= PROBLEM =
Return the data below in full and exactly, except that the pictures are dropped.

★ ★ ★ ★ ★ ★ ★

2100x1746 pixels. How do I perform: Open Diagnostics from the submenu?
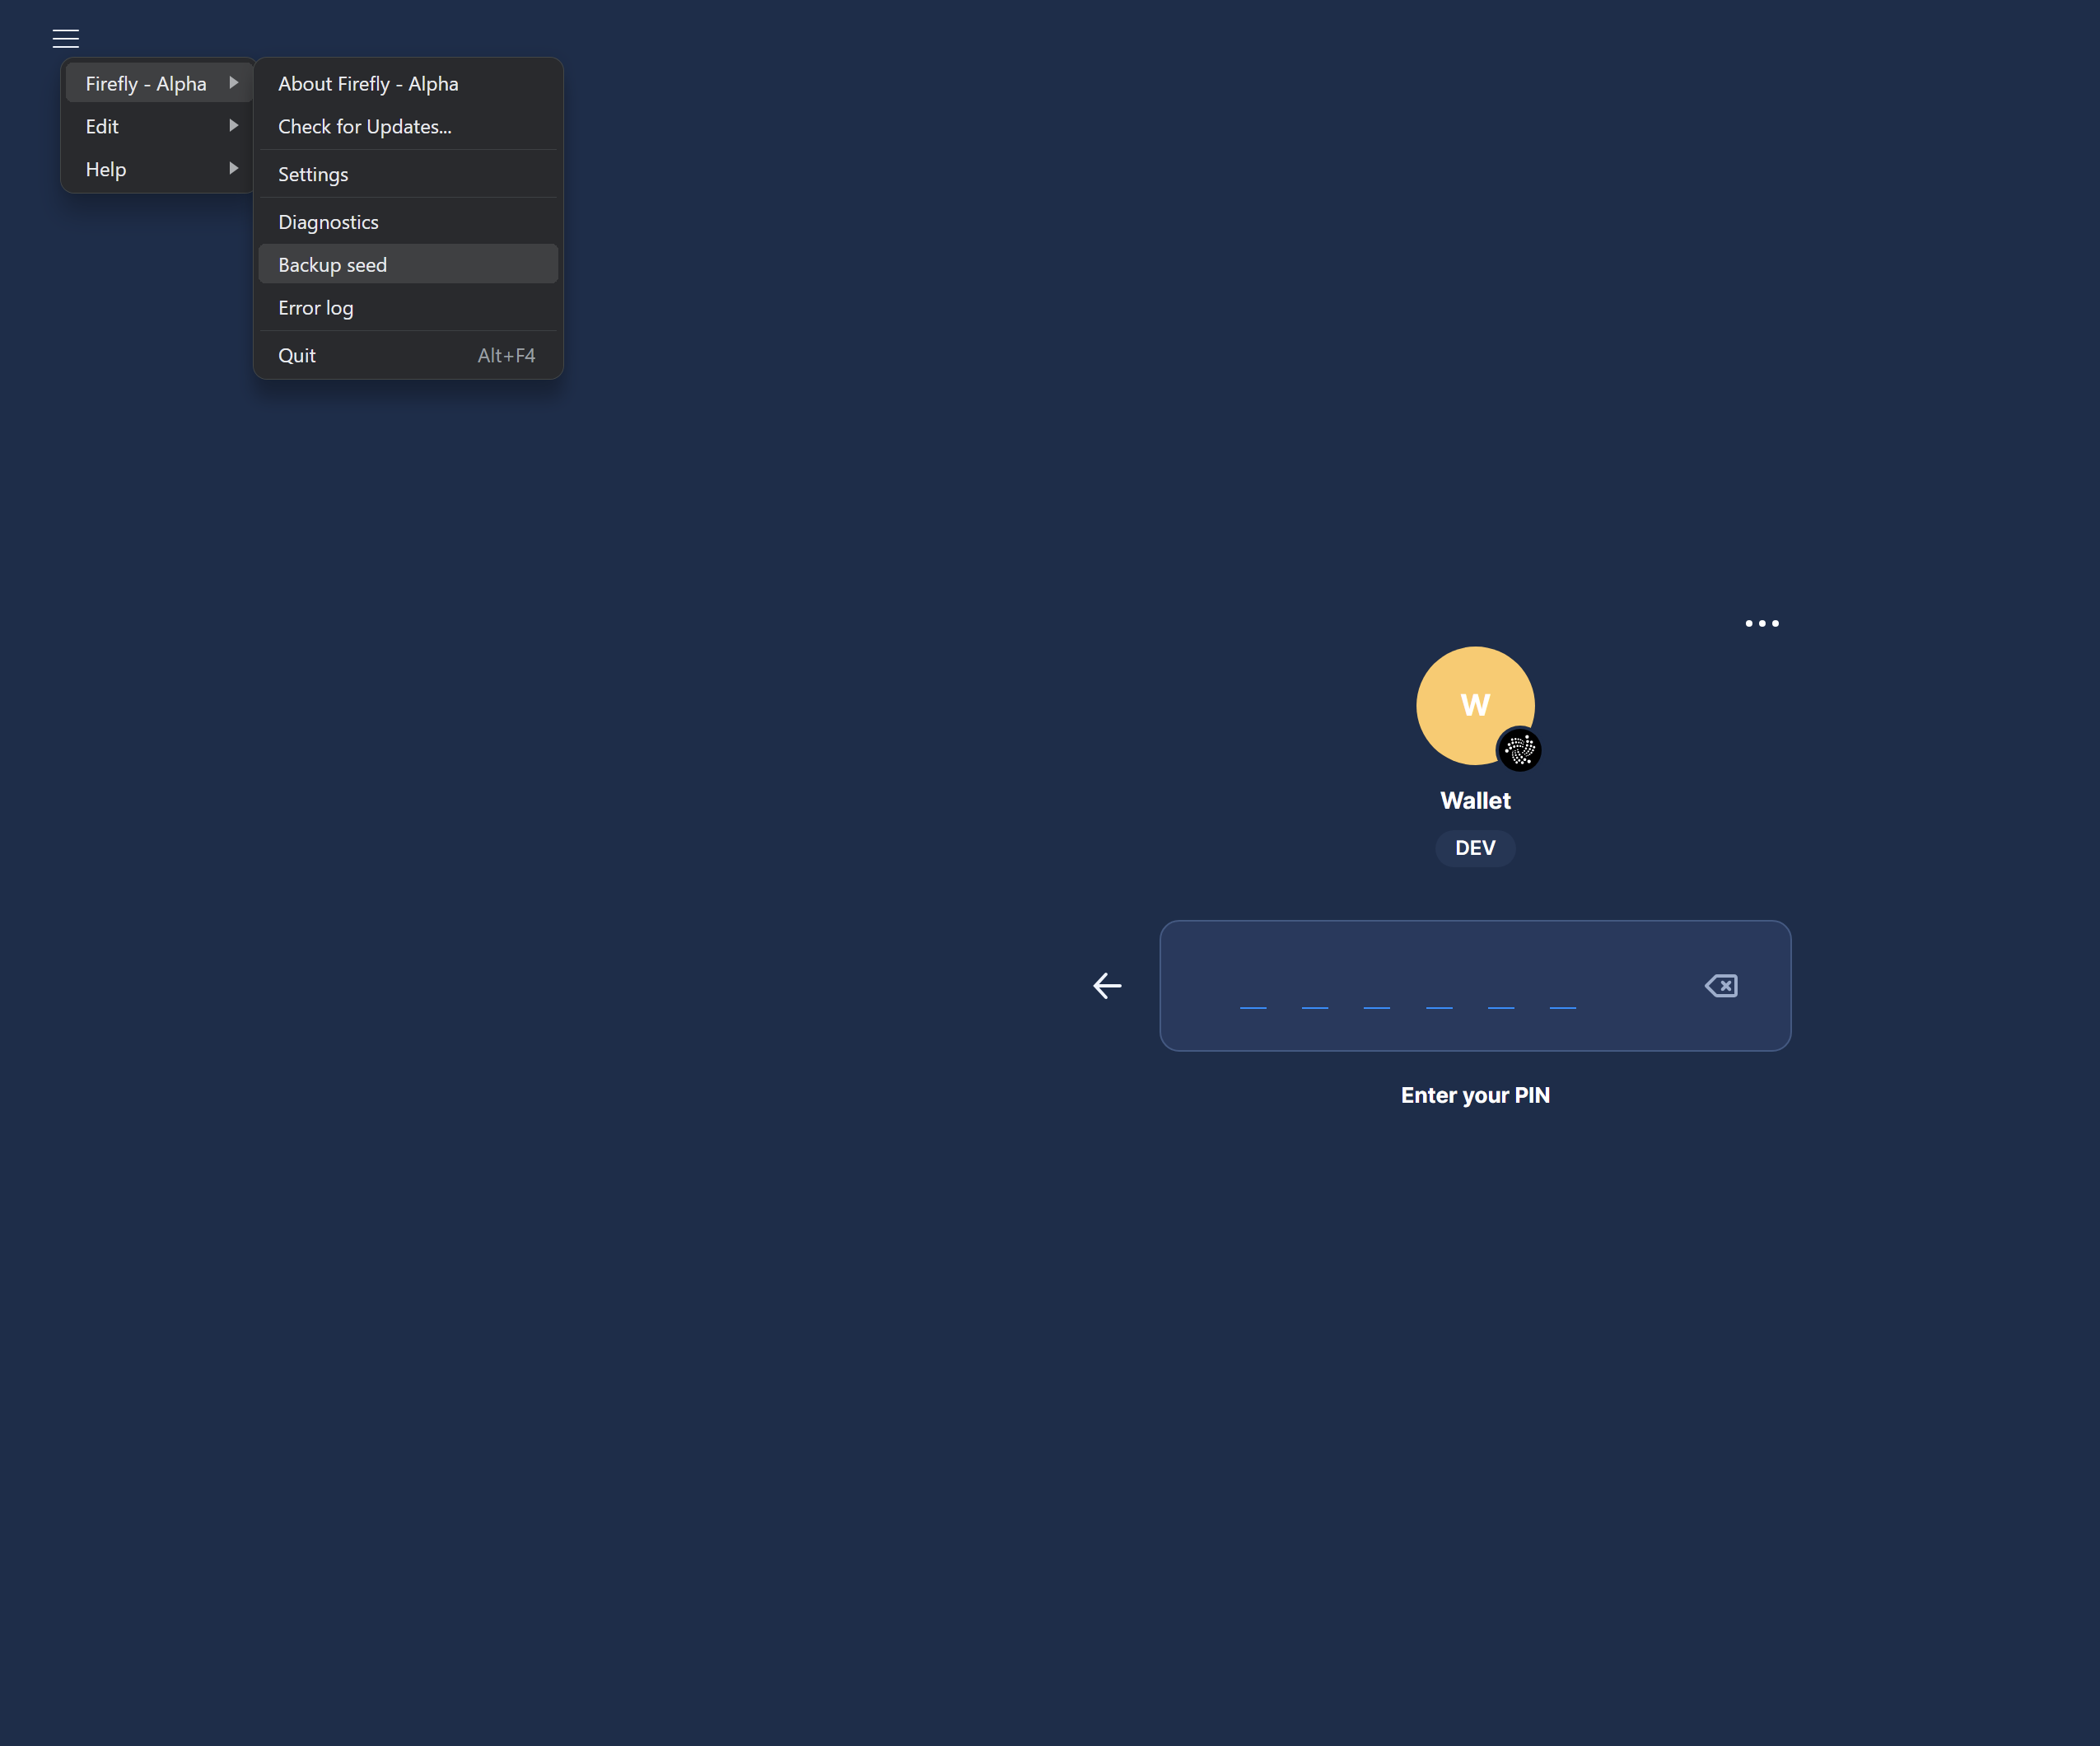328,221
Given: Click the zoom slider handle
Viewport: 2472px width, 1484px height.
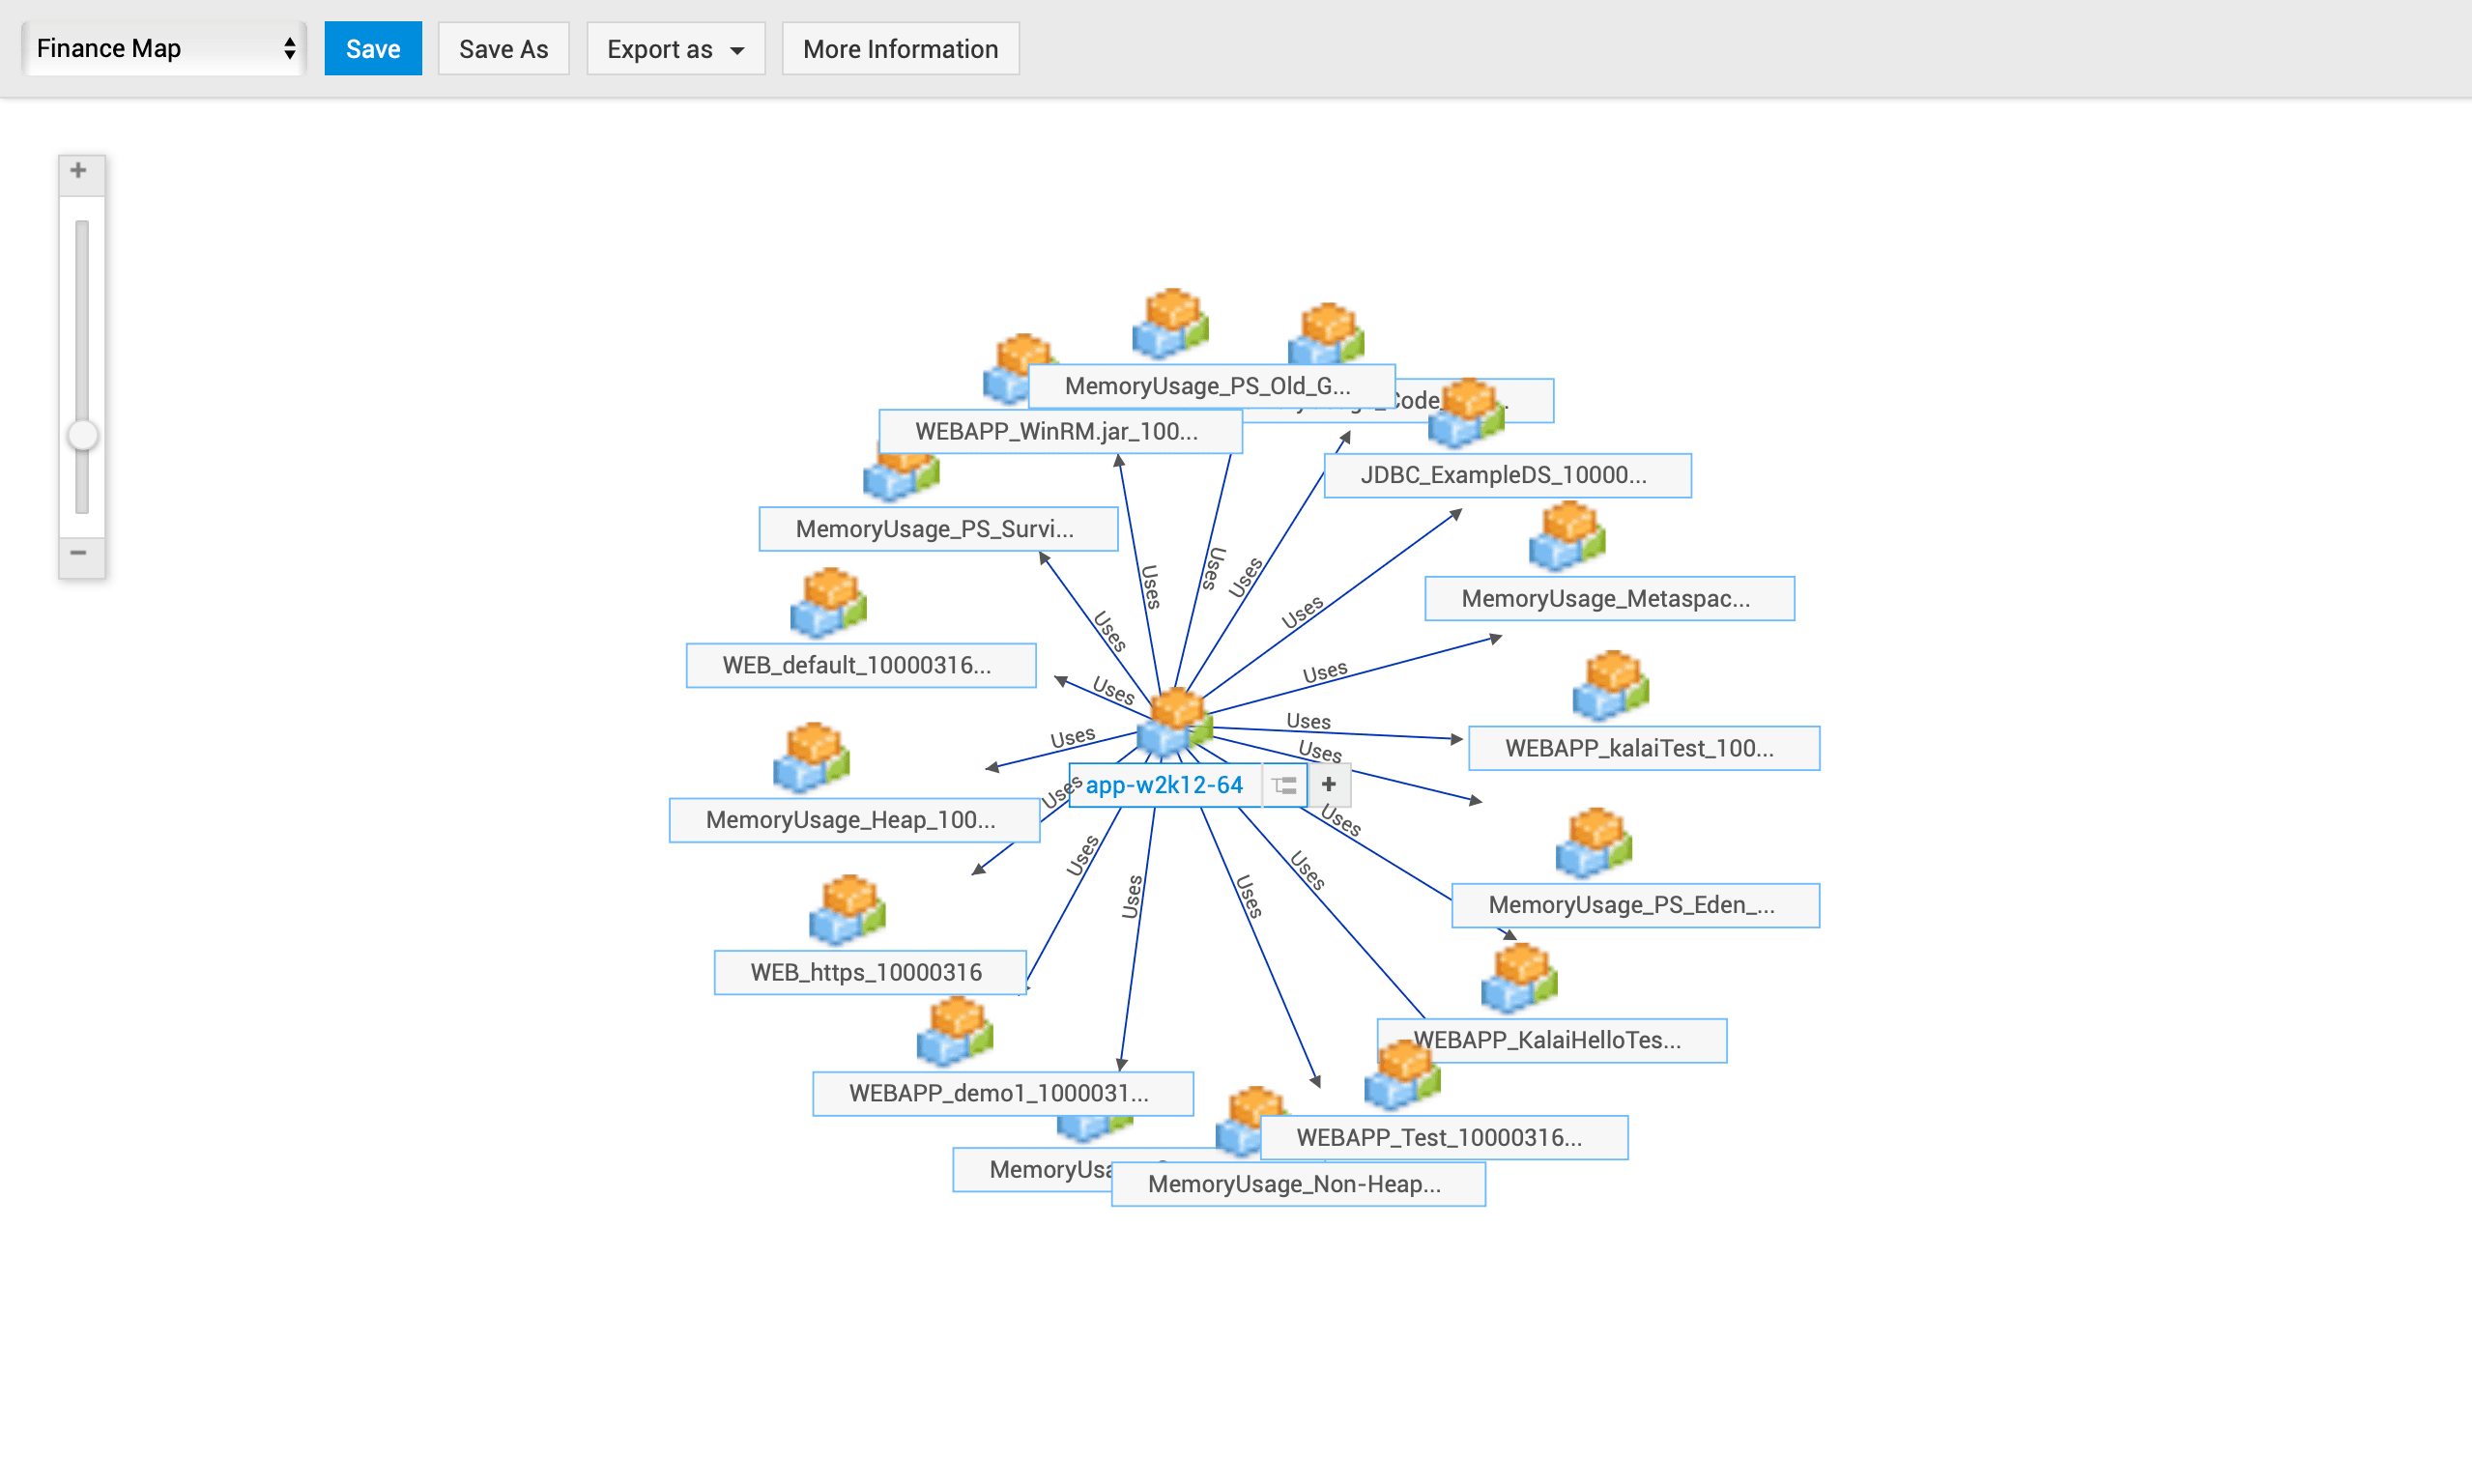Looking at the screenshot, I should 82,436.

★ ★ ★ ★ ★ ★ ★

= SOLUTION FOR THIS EXERCISE =
2100x1746 pixels. How do I perform: Open Diagnostics from the submenu?
328,221
Given: Click the zoom slider handle
Viewport: 2472px width, 1484px height.
Looking at the screenshot, I should 82,436.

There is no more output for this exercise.